This is the year I became “middle aged.” Please send as many jokes on “middle age” as you can find because some humor around the event helps my perspective! According to the PEW Research Center, I join a generation in which nearly half (47%) of adults in their 40s and 50s have a parent age 65 or older and are either raising a young child or financially supporting a grown child (age 18 or older). And about one in seven middle-aged adults (15%) is providing financial support to both an aging parent and a child.
Having an aging parent while still raising or supporting your own children presents certain challenges not faced by other adults—caregiving, financial and emotional support to name just a few. And all the while you are likely juggling a demanding but successful career. According to AARP, there are 66 million people providing financial and emotional care for their children, spouses, and parents. For members of the sandwich generation who are providing financial assistance to an aging parent, the strain of supporting multiple family members can have a major impact on their overall well-being.
Pew Research Social and Demographic Trends reports that looking just at adults in their 40’s and 50’s who have at least one child age 18 or older, 73% have provided at least some financial help in the past year to at least one child in that category. By contrast, among adults in that same 40’s and 50’s age group who have a parent age 65 or older, 32% provided financial help to a parent in the past year.
The baby boomers, ages 50 to 68, are also included in this sandwich generation, though not in as great a number as several years ago due to their parents’ passing. As a result, they are gradually aging out of this special category of “sandwich generation,” in essence becoming an “open faced sandwich.” It’s likely that the baby boomers are feeling greater stress about the dual pressures because they are thinking about their own looming retirement. The boomers are caught between the two generations, delaying – or worse, jeopardizing – their own retirement to help their family members. A new study from Sallie Mae revealed that parents are dipping into their retirement funds to pay for their children’s college expenses. If these decisions are made without a strong plan, it can wreak havoc on their retirement, not to mention their stress level.
Careful, strategic planning can alleviate the uncertainty of this dilemma and improve your peace of mind, but there are important considerations:
1. Save, Save, Save. In retirement, regular earned income isn’t consistently flowing to pay down loans, so if you are still heavily in debt, you may need to pull from your assets more aggressively. Prior to your retirement, the obvious tactic is to save as much as possible, reduce your outstanding debts, and budget within reason.
2. Work with an Advisor and Lean on Them. An advisor can help with realistic goal-setting, continuous savings adjustments, and detailed budgeting. Experts can provide an objective eye, anchor people to their goals, and steer savings and investment plans in a healthy, level-headed direction. Regularly evaluate and re-evaluate plans based on realities, not dreams.
The pressures from the top half of the sandwich – the older generation – can be extreme and more challenging than planning around the bottom half of the sandwich – your children. Helping to guide your parents in their money management, which can include dealing with accountants, attorneys, real estate and insurance agents, is a huge undertaking. Your advisor can act as the lynch pin in your professional team, orchestrating events behind the scenes for you and your multiple generations while remaining consistent with the family’s overall strategic plan.
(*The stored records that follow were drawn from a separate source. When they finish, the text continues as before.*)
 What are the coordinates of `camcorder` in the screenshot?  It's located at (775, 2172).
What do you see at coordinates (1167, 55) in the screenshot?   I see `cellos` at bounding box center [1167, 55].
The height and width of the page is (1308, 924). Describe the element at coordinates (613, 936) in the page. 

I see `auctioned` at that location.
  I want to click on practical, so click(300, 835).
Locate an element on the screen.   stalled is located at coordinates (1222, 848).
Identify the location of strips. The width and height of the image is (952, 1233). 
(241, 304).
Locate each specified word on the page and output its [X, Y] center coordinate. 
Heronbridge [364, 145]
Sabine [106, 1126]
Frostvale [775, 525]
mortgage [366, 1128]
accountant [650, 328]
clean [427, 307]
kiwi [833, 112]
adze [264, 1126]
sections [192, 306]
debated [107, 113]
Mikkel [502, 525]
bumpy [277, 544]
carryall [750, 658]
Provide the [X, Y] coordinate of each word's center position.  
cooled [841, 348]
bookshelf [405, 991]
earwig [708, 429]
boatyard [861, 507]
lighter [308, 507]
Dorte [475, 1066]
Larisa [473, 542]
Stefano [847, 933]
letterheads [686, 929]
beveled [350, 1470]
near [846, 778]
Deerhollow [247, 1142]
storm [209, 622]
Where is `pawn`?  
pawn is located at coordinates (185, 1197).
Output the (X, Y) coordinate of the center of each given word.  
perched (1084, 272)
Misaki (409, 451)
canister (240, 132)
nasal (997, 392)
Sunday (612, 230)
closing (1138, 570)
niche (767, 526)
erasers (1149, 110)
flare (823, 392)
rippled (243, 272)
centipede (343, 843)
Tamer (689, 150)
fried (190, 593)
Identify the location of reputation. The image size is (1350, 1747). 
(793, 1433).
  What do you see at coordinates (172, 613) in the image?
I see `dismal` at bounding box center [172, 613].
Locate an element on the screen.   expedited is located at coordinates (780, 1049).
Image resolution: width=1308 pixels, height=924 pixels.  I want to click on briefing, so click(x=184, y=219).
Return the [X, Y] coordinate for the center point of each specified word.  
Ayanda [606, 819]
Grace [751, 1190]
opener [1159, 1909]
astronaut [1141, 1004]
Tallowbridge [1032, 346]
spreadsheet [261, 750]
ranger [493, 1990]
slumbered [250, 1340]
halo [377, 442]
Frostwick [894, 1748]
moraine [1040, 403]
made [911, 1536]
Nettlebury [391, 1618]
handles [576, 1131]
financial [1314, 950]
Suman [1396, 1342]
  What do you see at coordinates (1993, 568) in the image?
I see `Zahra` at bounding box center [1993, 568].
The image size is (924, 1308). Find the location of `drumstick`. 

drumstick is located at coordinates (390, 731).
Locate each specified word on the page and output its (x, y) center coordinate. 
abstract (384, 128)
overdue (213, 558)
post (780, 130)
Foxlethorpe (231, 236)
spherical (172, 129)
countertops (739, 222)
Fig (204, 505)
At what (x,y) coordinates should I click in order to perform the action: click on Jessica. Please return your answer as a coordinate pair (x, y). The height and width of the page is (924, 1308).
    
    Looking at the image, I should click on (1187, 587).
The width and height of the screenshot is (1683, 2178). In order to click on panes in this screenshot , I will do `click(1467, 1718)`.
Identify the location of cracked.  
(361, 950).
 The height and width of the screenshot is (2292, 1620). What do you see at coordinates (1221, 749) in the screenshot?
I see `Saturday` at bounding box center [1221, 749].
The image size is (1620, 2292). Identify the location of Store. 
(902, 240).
3. Empower the Next Generation. Students can share in the responsibility of the college expenses by holding part-time jobs, taking out their own educational loans, sharing in the debt expense after graduation, and focusing on building skills that are aligned with their career goals.
4. Give a Gift of Financial Security. If it is within your budget, consider making a one-time gift to set your child on the path to financial independence. Give them a lump sum to budget rather than trying to pay off all their debt. This will empower them to cut nonessential expenses and the flexibility to stop living paycheck to paycheck. Based on U.S tax laws for 2015, you can give up to $14,000 per person, or you and your spouse can jointly give up to $28,000 without having to pay taxes on the gift. If your parents are affluent, they can also make gifts to your children under the same guidelines. Additionally, payments can be made directly to an educational institution without those payments diminishing the tax status of other financial gifts.
5. Look for Opportunistic Tax Strategies. For adults supporting their parents, consult with a tax professional to see if caregiver expenses for elderly parents in nursing homes are tax deductible.
Family financial issues can sometimes come with difficult emotions. Many times an outside party, like a professional financial advisor, can help guide an otherwise difficult conversation between family members. With empathy, open communication and careful planning, “sandwichers” can strike a balance and discover ways to support those reliant on them without jeopardizing their own financial future – clearly a benefit to the entire family.